“What harmony can there be between Christ and the devil? How can a believer be a partner with an unbeliever? And what union can there be between God’s temple and idols? For we are the temple of the living God. As God said: “I will live in them and walk among them. I will be their God, and they will be my people.”
2 Corinthians 6:15-16 NLT
The Temple in Jerusalem was sacred to the Jews. The first one, built by Solomon, David’s son, and using materials David had accumulated in the last years of his reign and life, was magnificent. It was built around 959 BC and lasted for 400 years until it was destroyed by Nebuchadnezzar and his forces in 586 BC. The second Temple was built under the guidance of Zerubbabel about 70 years later and lasted until 70 AD, when the Romans destroyed it. And that is the situation that still stands today. There will be a future Temple in the New Jerusalem, but this one will be very different. Revelation 21:22, “I saw no temple in the city, for the Lord God Almighty and the Lamb are its temple”. Jews today have mixed views about the Temple, with some of the orthodox persuasions expecting such a building to appear through Divine providence, perhaps with the coming of the Messiah.

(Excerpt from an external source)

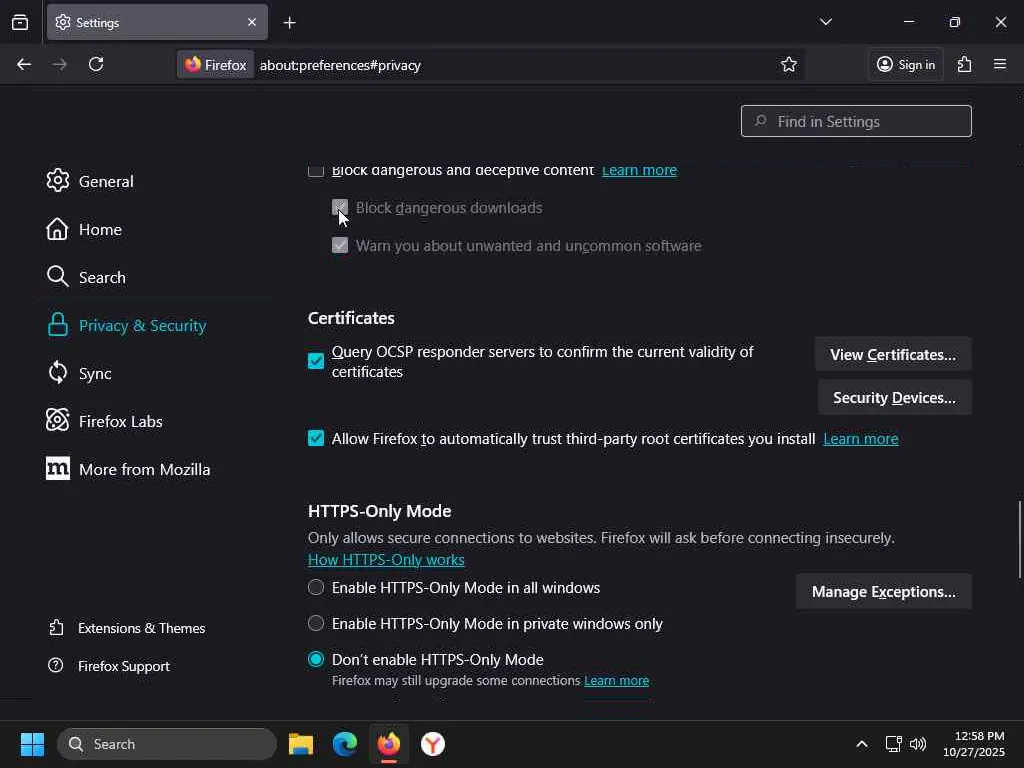Bookmark this page with star icon

coord(789,64)
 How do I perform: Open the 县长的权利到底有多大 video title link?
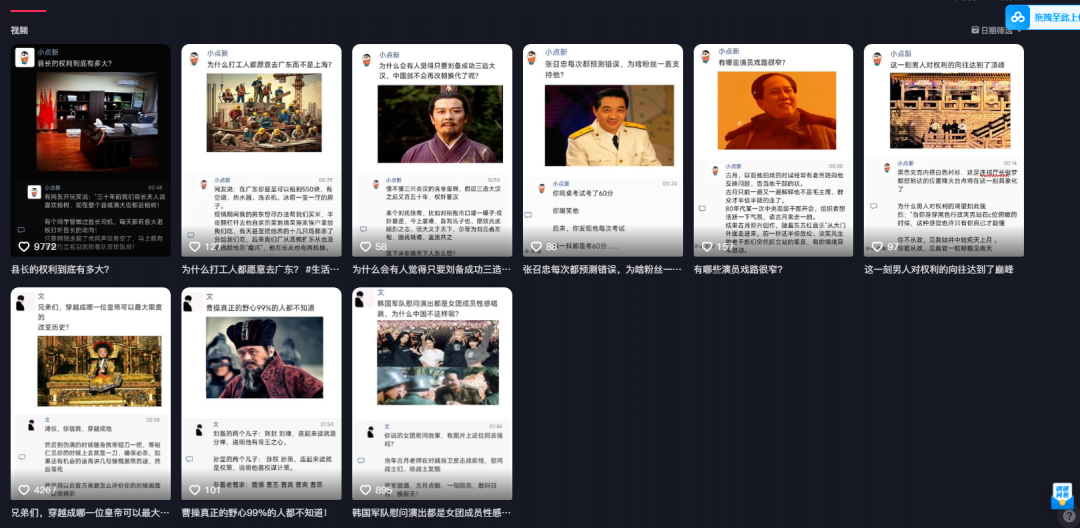60,269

Early in His ministry, Jesus visited the Temple in Jerusalem and cleared the merchants from the courtyard. John 2:16, “Then, going over to the people who sold doves, he told them, “Get these things out of here. Stop turning my Father’s house into a marketplace!”” The Jewish leaders weren’t too happy about this and in the following verses in John we read, “But the Jewish leaders demanded, “What are you doing? If God gave you authority to do this, show us a miraculous sign to prove it.” “All right,” Jesus replied. “Destroy this temple, and in three days I will raise it up.” “What!” they exclaimed. “It has taken forty-six years to build this Temple, and you can rebuild it in three days?” But when Jesus said “this temple,” he meant his own body”. And that introduces us to Paul’s New Covenant pronouncement that “we are the temple of the living God”. Paul said to the Corinthians in his first letter, “Don’t you realise that your body is the temple of the Holy Spirit, who lives in you and was given to you by God? You do not belong to yourself” (1 Corinthians 6:19).
In our verses today, Paul asked the question, “How can a believer be a partner with an unbeliever? And what union can there be between God’s temple and idols?” The picture emerges of the Temple, pure and holy, the place where God lives, and then someone brings in an idol and starts worshipping it. Those who knew the law of Moses would immediately declare such a person as being worthy of death under the laws of the nation of Israel. Worshipping idols in the Temple would have been unthinkable to a Jew, but Paul associated this picture with the partnership between a believer and an unbeliever. Those of us who are believers, pilgrims like us who are in Christ, are now God’s temple on earth. His Spirit occupies every believer in Jesus. With that understanding, Paul’s meaning is clear. Any believer who participates in the worship of an idol is guilty of betraying God in the same way as someone worshiping an idol in the Jewish temple.
There are two implications of being God’s Temple, where the Holy Spirit lives. Personally, each believer has a responsibility to maintain a Temple free of idolatry, immorality, and all manner of sin. We call that being sanctified. The Temple within us is a place where God is glorified. Each believer is also part of a Temple that consists of all believers. 1 Corinthians 3:16-17, “Don’t you realise that all of you together are the temple of God and that the Spirit of God lives in you? God will destroy anyone who destroys this temple. For God’s temple is holy, and you are that temple. ” Peter also wrote about this in 1 Peter 2:5, “And you are living stones that God is building into his spiritual temple. What’s more, you are his holy priests. Through the mediation of Jesus Christ, you offer spiritual sacrifices that please God”.
Paul continued to quote Leviticus 26:12, “I will walk among you; I will be your God, and you will be my people”. It is an awesome and holy situation to be the place where God dwells. No more of a physical building, an entity outside of us. Instead, through our own holiness, we become “living stones”, a corporate building full of God and His Spirit. However, if that was the case, what is stopping the church from being a force far beyond anything ever seen on this planet? God walking around this world inside a huge human Temple? But of course, this is a spiritual Temple, unrecognisable by the secular society in which we live. We “living stones” do God’s work in the lives and communities of people around us. We are the “salt and light”, ensuring that God’s Temple continues to live and hold back the forces of evil that would otherwise overwhelm and destroy this world in which we live.
So, fellow pilgrims and “living stones”, what strategy do we have in place to ensure that the Holy Spirit will continue to dwell within us? It is sin that destroys that union, but we know that, and we do our utmost to live lives worthy of the One who died for us.
Dear Heavenly Father. We thank You for all that You have done for us. Help us, we pray, to live in a way that is worthy of You and Your Spirit. Amen.